As we drove to the airport, I in a pang of guilt sent another e-mail to my wife, who still had not answered my previous five, which was beginning to concern me. I decided to try to call once I reached Warsaw if she hadn’t responded by then.
Catherine drove with the same intense disregard for traffic laws and other vehicles as upon my arrival. Traffic was lighter this time so it only took us eight minutes. We parked and went inside. Catherine went to the ticket counter and returned with my ticket.
–Thank you, I said, taking it from her.
–You’re welcome. Take care and be safe, you are a wonderful poet, and I worry for you. Last night and this morning by the way were not a part of my job description, whatever you may think or hear later, she said. She pulled my hands close to her chest and leaned into me, her head against my collar bone. Last night was me wanting something for me. Thank you, she said.
–Thank you, I said and kissed her forehead before she pulled back and gave me a light push toward the airport gates.
–If I ever come back to Dubrovnik, I said.
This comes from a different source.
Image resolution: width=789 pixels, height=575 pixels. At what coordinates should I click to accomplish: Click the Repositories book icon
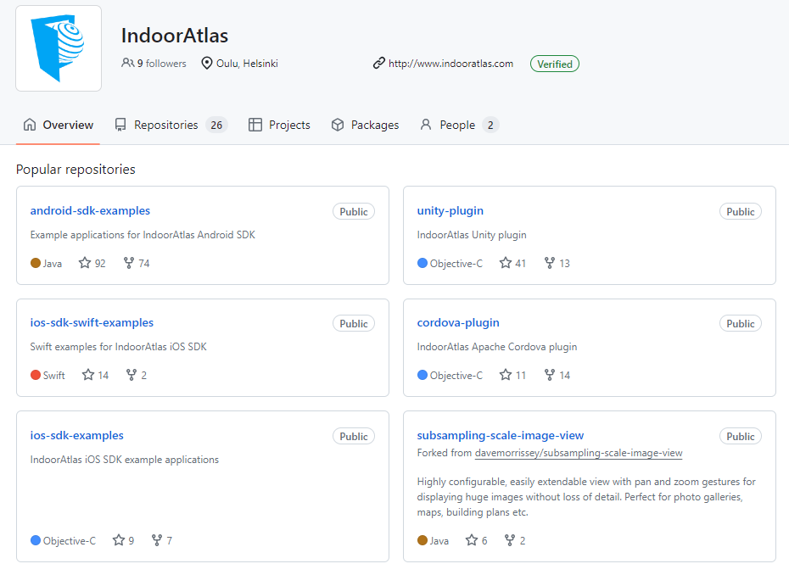[120, 125]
–You won’t, she said, but if you do, I’ll find you. And she walked back to the car as I turned to board my plane.
Summary Report #002
The call to Troubadour was placed by the editorial director. At the meeting she set up between Troubadour, herself and the publisher, all went as expected, if not better. He signed the contracts on the spot and received his check, the page proofs, and a BlackBerry with the discussed limited outgoing capabilities, and he was given the instructions to wait for the head of publicity to contact him for details of his tour. Copies of the book have now been distributed to all targeted assets and further copies sent ahead to each location. I am however becoming slightly concerned about Troubadour’s mental stability. As I mentioned when assessing him as a potential asset, he fit the criteria assigned except that we know he is married and lives with his wife and children. However, I have since discovered that he is not employed in the foreign rights contracts division of the Liveright Publishing Company. That publisher is out of business, and has been since the 1960s. He is in fact a building services engineer at Simon & Schuster, which means he is a janitor. But despite whatever misgivings this new information has produced we are quite simply too far along to suspend the operation unless Troubadour suffers some catastrophic break from reality. I believe him to still be in control of his mental facilities adequately to complete the project. Whether the employment story he gave was just a lie to impress or elevate his status or something that he truly believed is not known. We have decided however that for the safety of the operation all contact between him and his wife should be intercepted. Whether we can then allow for some correspondence or phone calls to go through will need to be a case-by-case decision should this isolation begin to have a negative effect on Troubadour. We will in any event need to maintain a constant vigilance and at the first sign of a worsening of his condition terminate the project if he is in reality suffering from some sort of delusional condition.